Memory-efficient Reinforcement Learning with Value-based Knowledge Consolidation
This work addresses memory constraints for reinforcement learning on edge devices, but it is incremental as it builds on existing deep Q-network methods.
The paper tackles the problem of catastrophic forgetting and high memory usage in deep reinforcement learning by proposing memory-efficient algorithms that consolidate knowledge from target to current Q-networks, achieving comparable or better performance in feature-based and image-based tasks while reducing reliance on large replay buffers.

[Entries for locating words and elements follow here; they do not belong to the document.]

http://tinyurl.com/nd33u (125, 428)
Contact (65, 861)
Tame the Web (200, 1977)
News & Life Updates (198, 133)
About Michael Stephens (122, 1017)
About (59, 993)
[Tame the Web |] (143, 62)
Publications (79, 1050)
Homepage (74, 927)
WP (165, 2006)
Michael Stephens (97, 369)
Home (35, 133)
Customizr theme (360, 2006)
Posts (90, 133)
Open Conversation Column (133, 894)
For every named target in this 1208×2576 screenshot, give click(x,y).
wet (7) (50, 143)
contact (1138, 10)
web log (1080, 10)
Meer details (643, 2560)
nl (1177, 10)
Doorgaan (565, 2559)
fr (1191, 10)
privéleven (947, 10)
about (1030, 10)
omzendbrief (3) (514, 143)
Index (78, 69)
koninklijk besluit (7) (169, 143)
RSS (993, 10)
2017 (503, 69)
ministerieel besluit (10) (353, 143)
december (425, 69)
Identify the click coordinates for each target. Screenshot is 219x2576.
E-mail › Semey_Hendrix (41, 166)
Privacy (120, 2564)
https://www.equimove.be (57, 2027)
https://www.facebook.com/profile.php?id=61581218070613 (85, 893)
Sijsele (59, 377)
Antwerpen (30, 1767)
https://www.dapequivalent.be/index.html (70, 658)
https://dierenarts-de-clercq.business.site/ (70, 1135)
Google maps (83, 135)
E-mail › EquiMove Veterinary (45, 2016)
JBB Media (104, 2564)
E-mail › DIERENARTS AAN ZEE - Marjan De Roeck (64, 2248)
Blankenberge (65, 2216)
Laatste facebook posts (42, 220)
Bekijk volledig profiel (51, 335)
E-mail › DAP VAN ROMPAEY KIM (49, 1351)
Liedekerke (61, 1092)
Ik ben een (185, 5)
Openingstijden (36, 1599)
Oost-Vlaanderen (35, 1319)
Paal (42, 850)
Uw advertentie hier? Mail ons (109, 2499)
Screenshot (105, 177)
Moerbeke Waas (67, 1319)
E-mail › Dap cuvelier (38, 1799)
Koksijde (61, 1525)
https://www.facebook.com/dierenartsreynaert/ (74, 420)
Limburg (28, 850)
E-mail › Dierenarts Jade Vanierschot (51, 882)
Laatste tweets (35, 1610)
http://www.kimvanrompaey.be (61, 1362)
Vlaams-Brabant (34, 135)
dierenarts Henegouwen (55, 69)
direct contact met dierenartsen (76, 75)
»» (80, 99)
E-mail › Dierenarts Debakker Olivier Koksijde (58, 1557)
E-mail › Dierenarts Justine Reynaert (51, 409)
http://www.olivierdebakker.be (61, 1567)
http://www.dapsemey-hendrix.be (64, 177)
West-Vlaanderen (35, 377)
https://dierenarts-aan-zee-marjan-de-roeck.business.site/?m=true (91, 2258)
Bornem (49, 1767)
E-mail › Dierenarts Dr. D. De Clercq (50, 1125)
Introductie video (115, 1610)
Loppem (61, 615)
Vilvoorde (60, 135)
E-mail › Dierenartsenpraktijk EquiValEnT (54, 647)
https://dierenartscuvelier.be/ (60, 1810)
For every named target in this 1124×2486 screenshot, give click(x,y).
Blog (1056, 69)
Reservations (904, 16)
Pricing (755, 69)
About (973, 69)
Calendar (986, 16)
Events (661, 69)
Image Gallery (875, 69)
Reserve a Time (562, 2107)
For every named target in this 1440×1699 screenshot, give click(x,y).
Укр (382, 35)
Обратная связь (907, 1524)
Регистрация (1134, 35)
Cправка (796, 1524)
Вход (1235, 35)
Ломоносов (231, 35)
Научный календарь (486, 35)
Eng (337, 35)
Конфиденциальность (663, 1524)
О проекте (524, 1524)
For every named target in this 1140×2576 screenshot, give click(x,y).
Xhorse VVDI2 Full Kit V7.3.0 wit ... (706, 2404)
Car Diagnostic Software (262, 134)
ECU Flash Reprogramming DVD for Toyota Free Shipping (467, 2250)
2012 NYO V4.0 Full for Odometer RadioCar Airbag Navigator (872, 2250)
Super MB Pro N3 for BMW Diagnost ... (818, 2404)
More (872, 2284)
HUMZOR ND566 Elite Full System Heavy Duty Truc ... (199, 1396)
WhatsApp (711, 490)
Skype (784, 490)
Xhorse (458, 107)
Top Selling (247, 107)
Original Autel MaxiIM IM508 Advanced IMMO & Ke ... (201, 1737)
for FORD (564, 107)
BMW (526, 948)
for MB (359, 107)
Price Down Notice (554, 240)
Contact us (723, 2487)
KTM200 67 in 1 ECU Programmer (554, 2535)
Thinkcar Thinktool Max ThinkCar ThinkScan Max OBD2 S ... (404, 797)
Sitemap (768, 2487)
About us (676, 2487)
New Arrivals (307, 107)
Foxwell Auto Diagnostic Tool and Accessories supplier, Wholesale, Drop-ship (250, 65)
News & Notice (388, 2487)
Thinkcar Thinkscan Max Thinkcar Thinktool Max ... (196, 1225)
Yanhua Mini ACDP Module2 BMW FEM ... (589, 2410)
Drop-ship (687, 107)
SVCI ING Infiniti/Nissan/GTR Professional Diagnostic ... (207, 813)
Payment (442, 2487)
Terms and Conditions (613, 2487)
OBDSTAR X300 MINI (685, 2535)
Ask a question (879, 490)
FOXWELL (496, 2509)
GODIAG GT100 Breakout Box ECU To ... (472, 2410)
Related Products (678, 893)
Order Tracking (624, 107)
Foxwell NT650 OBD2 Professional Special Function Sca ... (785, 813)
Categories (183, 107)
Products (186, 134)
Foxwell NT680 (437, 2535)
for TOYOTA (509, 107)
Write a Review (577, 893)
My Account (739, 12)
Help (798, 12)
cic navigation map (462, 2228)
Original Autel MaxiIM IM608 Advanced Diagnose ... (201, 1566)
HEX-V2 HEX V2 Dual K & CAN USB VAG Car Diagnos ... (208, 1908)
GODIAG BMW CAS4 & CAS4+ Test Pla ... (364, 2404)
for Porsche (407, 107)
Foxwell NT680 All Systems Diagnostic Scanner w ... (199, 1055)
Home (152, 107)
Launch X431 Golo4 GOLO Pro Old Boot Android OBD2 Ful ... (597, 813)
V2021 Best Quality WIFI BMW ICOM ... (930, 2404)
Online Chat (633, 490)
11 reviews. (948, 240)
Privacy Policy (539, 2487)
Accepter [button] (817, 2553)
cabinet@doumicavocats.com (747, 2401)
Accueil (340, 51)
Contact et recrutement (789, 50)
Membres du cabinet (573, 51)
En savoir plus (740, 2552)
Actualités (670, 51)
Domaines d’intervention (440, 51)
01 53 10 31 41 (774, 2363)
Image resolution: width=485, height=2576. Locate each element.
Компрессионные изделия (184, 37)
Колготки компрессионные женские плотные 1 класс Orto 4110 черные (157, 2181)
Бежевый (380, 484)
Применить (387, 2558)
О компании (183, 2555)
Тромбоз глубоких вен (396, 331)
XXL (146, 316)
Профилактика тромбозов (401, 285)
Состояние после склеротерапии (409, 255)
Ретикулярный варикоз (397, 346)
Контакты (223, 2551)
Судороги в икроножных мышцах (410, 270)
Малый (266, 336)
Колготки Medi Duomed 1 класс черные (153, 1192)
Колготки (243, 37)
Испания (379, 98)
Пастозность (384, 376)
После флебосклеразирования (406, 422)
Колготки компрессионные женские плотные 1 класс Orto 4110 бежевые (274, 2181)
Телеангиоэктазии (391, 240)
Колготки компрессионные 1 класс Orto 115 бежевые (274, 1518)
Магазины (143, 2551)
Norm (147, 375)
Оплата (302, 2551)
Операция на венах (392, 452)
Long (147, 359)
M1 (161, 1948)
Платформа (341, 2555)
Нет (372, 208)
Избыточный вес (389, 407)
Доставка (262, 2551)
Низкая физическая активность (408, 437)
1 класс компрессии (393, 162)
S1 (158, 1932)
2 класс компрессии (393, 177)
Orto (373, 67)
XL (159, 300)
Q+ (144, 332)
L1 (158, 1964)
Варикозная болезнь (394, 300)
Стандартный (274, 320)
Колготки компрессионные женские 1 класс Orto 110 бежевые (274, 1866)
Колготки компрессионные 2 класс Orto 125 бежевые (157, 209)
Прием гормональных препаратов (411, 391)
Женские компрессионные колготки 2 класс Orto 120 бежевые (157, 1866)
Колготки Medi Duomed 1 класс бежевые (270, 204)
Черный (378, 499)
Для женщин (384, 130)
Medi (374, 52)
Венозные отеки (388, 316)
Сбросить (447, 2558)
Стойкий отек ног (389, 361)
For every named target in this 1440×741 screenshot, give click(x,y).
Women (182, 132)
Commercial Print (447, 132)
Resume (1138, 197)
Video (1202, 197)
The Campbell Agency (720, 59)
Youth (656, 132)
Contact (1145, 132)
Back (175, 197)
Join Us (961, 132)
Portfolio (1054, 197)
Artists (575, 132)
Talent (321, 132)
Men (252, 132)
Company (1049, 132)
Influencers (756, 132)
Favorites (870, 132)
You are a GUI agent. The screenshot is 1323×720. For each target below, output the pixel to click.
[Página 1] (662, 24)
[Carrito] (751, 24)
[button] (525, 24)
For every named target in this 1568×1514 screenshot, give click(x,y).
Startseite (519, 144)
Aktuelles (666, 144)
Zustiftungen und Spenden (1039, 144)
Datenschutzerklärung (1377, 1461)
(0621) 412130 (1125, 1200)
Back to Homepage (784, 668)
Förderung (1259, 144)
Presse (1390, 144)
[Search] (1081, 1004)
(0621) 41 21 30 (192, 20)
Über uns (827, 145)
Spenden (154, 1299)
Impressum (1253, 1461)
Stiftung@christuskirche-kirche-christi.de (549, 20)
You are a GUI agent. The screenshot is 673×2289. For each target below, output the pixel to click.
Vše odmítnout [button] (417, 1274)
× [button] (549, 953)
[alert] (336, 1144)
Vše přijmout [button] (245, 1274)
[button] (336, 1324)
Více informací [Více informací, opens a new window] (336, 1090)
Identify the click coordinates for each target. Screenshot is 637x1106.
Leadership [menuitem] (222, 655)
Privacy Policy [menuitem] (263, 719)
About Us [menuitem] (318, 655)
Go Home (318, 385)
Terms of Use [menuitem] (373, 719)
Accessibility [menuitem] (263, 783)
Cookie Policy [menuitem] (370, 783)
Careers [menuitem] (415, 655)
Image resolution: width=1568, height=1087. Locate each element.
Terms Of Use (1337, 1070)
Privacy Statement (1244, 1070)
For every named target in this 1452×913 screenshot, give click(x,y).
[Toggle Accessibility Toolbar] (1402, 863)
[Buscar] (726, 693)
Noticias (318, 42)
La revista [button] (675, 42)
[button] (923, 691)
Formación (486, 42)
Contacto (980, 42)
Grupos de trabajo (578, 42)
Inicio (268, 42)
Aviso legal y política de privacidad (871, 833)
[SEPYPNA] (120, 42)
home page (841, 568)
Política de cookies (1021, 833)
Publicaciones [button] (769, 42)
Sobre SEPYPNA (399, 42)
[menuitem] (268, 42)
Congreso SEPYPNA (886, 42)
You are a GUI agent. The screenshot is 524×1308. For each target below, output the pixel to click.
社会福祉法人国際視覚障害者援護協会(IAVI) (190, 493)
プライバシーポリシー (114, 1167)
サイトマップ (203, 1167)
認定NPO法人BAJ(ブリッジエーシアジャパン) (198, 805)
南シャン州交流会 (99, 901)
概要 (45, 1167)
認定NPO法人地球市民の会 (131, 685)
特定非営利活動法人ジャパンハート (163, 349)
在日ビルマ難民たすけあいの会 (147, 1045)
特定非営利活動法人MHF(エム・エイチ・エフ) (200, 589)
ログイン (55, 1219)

Artificial neural networks are promising for general function approximation but challenging to train on non-independent or non-identically distributed data due to catastrophic forgetting. The experience replay buffer, a standard component in deep reinforcement learning, is often used to reduce forgetting and improve sample efficiency by storing experiences in a large buffer and using them for training later. However, a large replay buffer results in a heavy memory burden, especially for onboard and edge devices with limited memory capacities. We propose memory-efficient reinforcement learning algorithms based on the deep Q-network algorithm to alleviate this problem. Our algorithms reduce forgetting and maintain high sample efficiency by consolidating knowledge from the target Q-network to the current Q-network. Compared to baseline methods, our algorithms achieve comparable or better performance in both feature-based and image-based tasks while easing the burden of large experience replay buffers.